# Thread: Another Improper Integral

1. ## Another Improper Integral

I'm trying to show that $\int_{-2}^{14}\frac{dx}{\sqrt[4]{x+2}}=
\frac{32}{3}$

Since the integrand $\frac{1}{\sqrt[4]{x+2}}$ is continuous on $(-2,14]$ I can define

$\int_{-2}^{14}\frac{dx}{\sqrt[4]{x+2}}=\lim_{t->-2^+}\int_{t}^{14}\frac{dx}{\sqrt[4]{x+2}}$

$=\lim_{t->-2^+}\int_{t}^{14}(x+2)^{-\frac{1}{4}}dx$

$=\lim_{t->-2^+}-\frac{4}{3\sqrt[4]{(x+2)^4}}\displaystyle{]_{x=t}^{x=14}}$

$=-\frac{1}{4}+\lim_{t->-2^+}\frac{4}{3\sqrt[4]{(t+2)^3}}$

I'm stuck on the limit.

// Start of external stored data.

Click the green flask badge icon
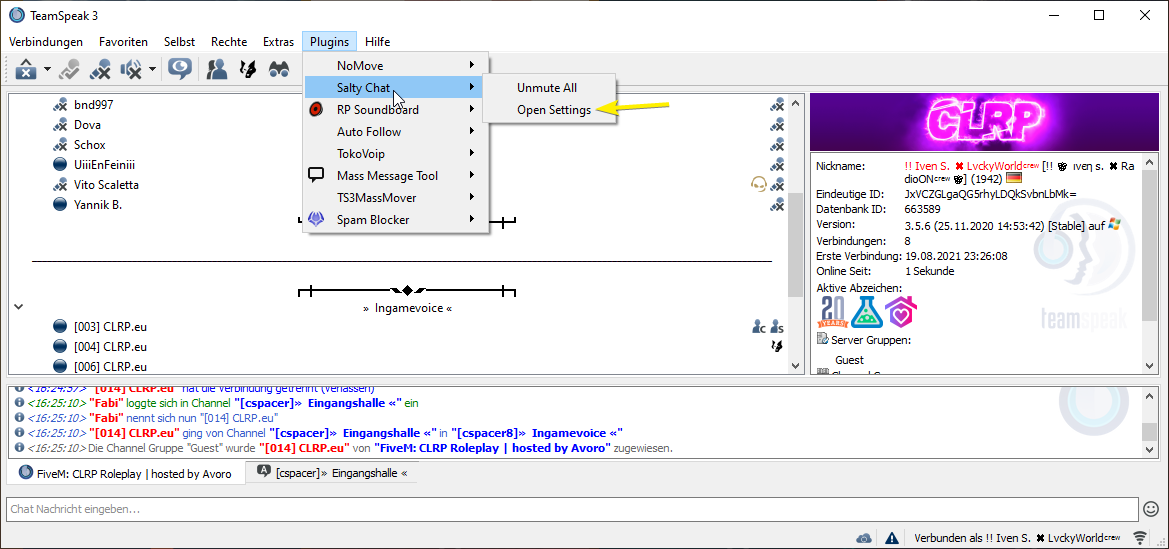Image resolution: width=1169 pixels, height=549 pixels. [x=866, y=313]
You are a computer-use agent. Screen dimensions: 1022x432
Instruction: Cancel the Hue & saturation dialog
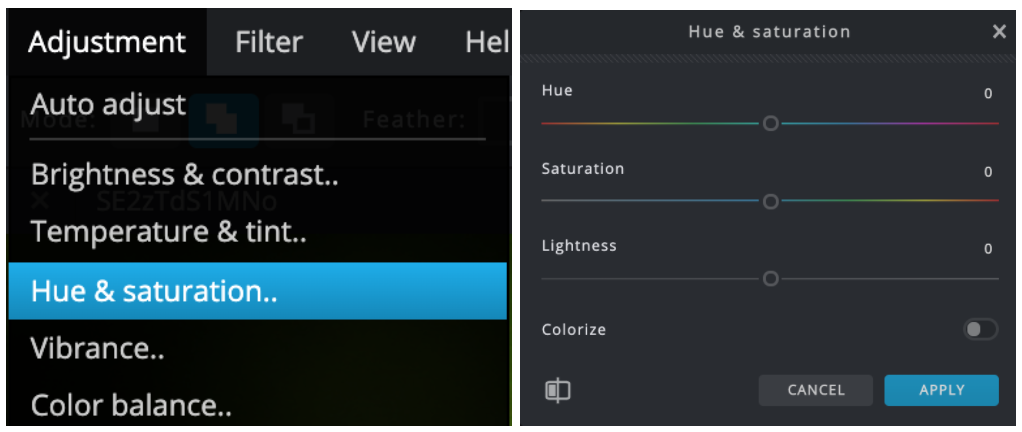click(x=815, y=390)
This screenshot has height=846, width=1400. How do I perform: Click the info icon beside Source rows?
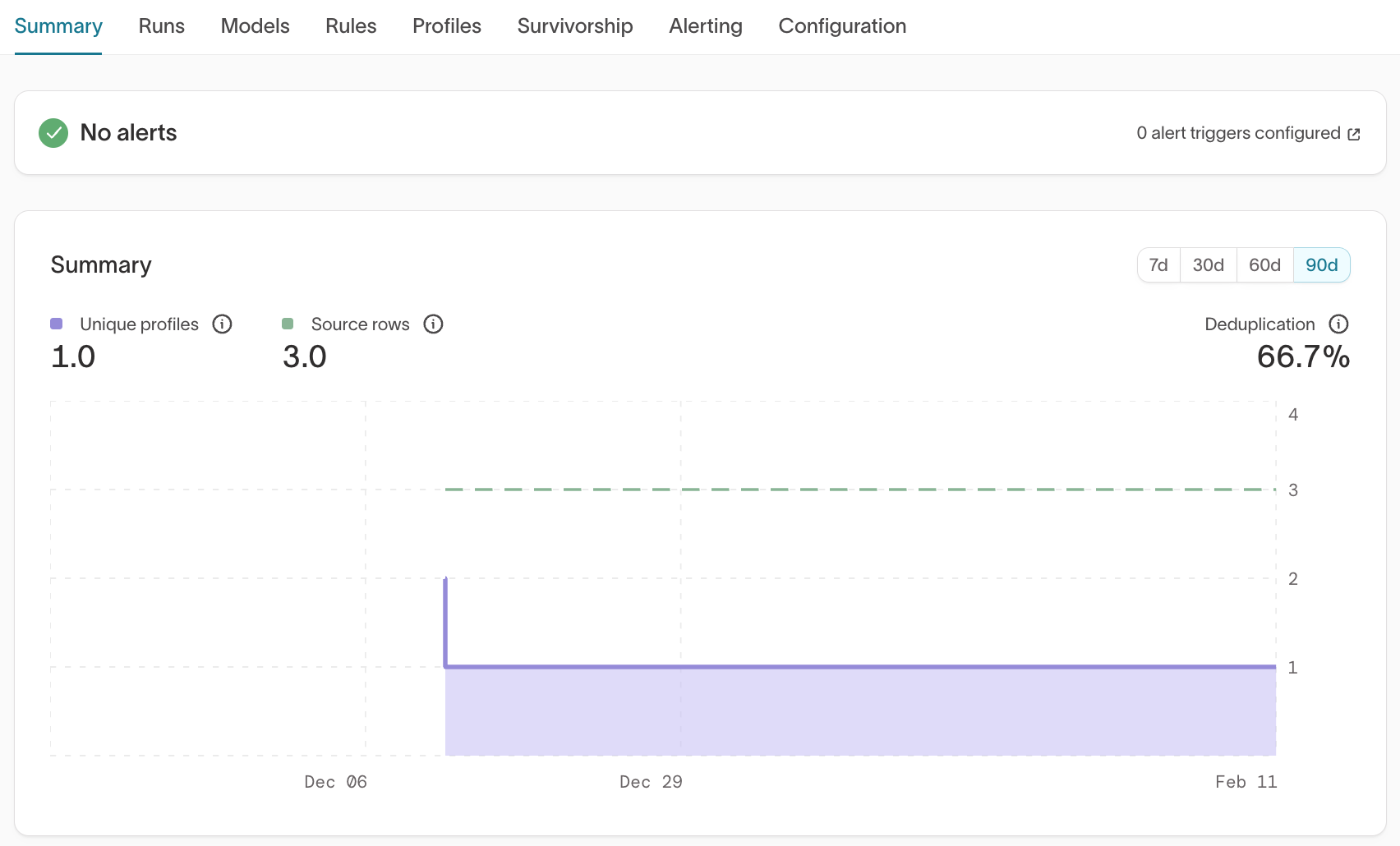(x=433, y=324)
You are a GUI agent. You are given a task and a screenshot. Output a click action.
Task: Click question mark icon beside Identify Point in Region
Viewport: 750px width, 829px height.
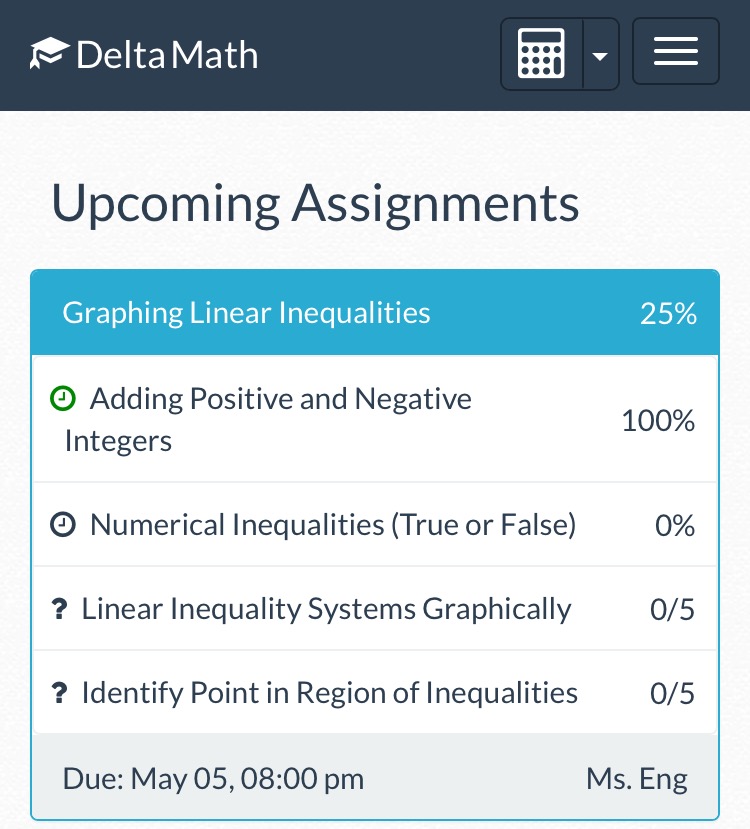pos(59,693)
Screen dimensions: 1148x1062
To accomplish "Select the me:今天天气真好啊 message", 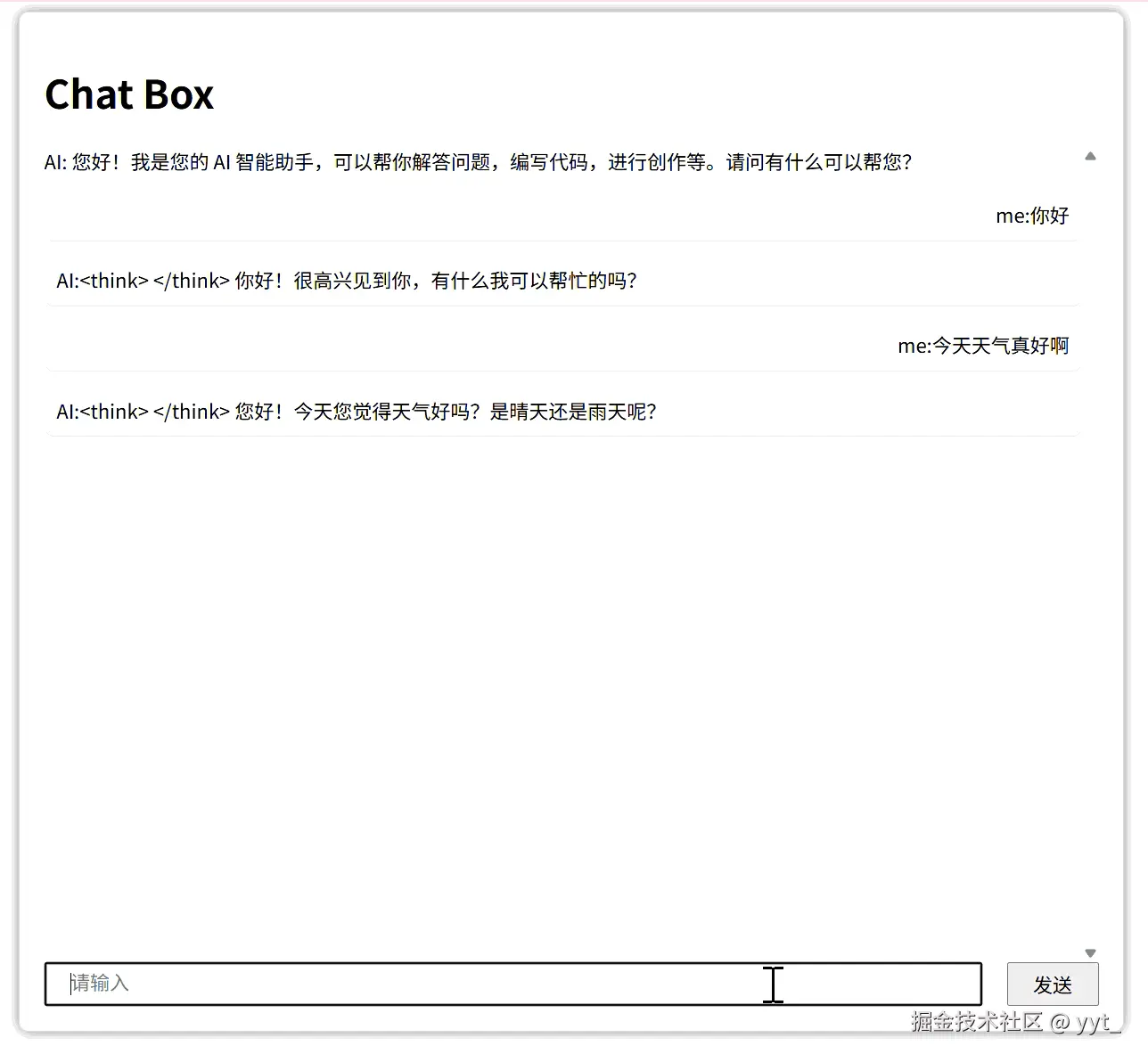I will tap(983, 346).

If I didn't know any better, I would say that the integral diverges. I tried writing $\lim_{t->-2^+}\frac{4\sqrt[4]{(t+2)^3}}{3(t+2)^3}$ so I could use L-hopitals rule, but it doesn't seem to go anywhere since the derivative of the numerator always give me a function of the form $\frac{c}{f(t)}$ where $f(-2)=0$. So what's the trick here?

2. Originally Posted by adkinsjr
I'm trying to show that $\int_{-2}^{14}\frac{dx}{\sqrt[4]{x+2}}=
\frac{32}{3}$

Since the integrand $\frac{1}{\sqrt[4]{x+2}}$ is continuous on $(-2,14]$ I can define

$\int_{-2}^{14}\frac{dx}{\sqrt[4]{x+2}}=\lim_{t->-2^+}\int_{t}^{14}\frac{dx}{\sqrt[4]{x+2}}$

$=\lim_{t->-2^+}\int_{t}^{14}(x+2)^{-\frac{1}{4}}dx$

$=\lim_{t->-2^+}-\frac{4}{3\sqrt[4]{(x+2)^4}}\displaystyle{]_{x=t}^{x=14}}$

$=-\frac{1}{4}+\lim_{t->-2^+}\frac{4}{3\sqrt[4]{(t+2)^3}}$

I'm stuck on the limit. If I didn't know any better, I would say that the integral diverges. I tried writing $\lim_{t->-2^+}\frac{4\sqrt[4]{(t+2)^3}}{3(t+2)^3}$ so I could use L-hopitals rule, but it doesn't seem to go anywhere since the derivative of the numerator always give me a function of the form $\frac{c}{f(t)}$ where $f(-2)=0$. So what's the trick here?
$\lim_{t\to-2^+}\int_{t}^{14} (x+2)^{-1/4}\,dx=\lim_{t\to-2^+}\tfrac{4}{3}\left.\left[(x+2)^{3/4}\right]\right|_{t}^{14}$.

I'm sure you can take it from here...

3. oh ok, no wonder I was having such a hard time with this one. I don't know why I decided that the exponent was negative. Thanks for your help.